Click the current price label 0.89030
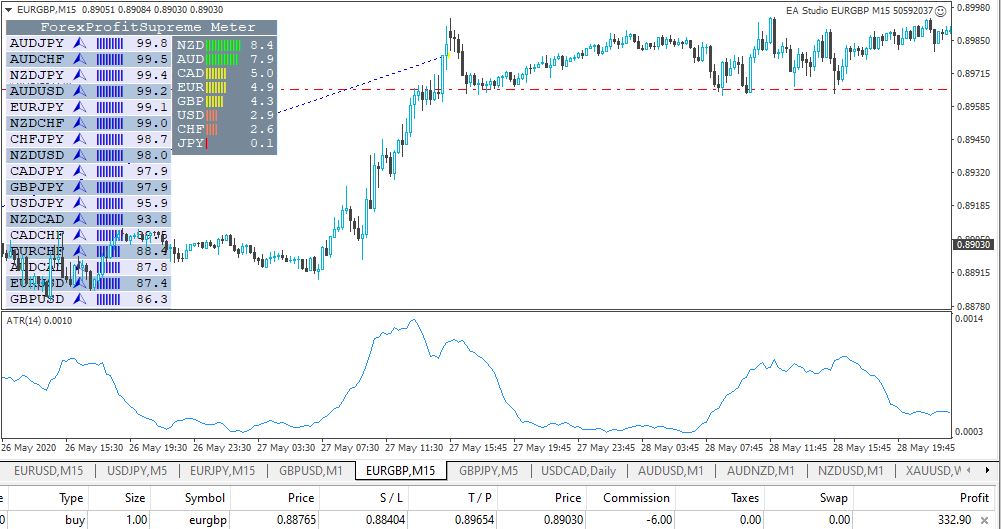Image resolution: width=1001 pixels, height=529 pixels. pyautogui.click(x=972, y=245)
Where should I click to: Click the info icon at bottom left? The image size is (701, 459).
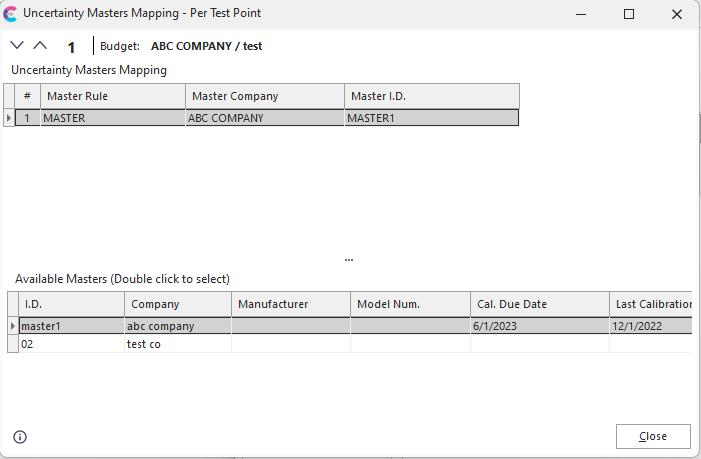(20, 436)
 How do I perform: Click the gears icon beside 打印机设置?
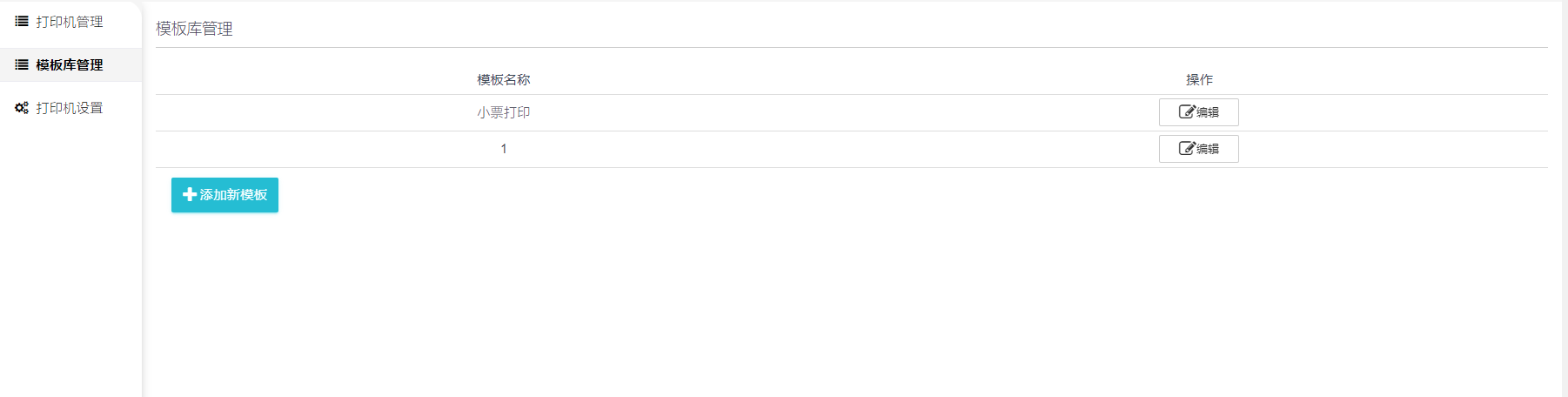[x=22, y=108]
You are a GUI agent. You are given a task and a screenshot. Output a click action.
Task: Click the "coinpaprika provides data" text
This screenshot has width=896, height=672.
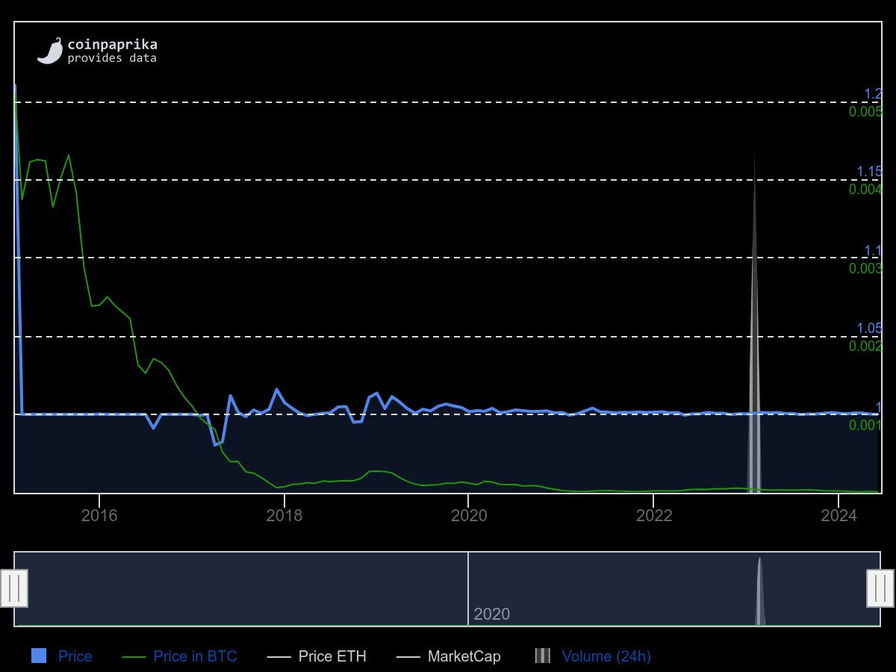click(x=112, y=51)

■ ■ ■ ■ ■ ■ ■

What is required
Word for word, return the entries above, but without any pictures.

Expected answer
Click the current price label 0.89030
Image resolution: width=1001 pixels, height=529 pixels. pyautogui.click(x=972, y=245)
Where should I click to: Click the info icon at bottom left? The image size is (701, 459).
(20, 436)
 How do I perform: Click the gears icon beside 打印机设置?
[x=22, y=108]
You are a GUI agent. You are given a task and a screenshot. Output a click action.
Task: Click the "coinpaprika provides data" text
This screenshot has width=896, height=672.
click(x=112, y=51)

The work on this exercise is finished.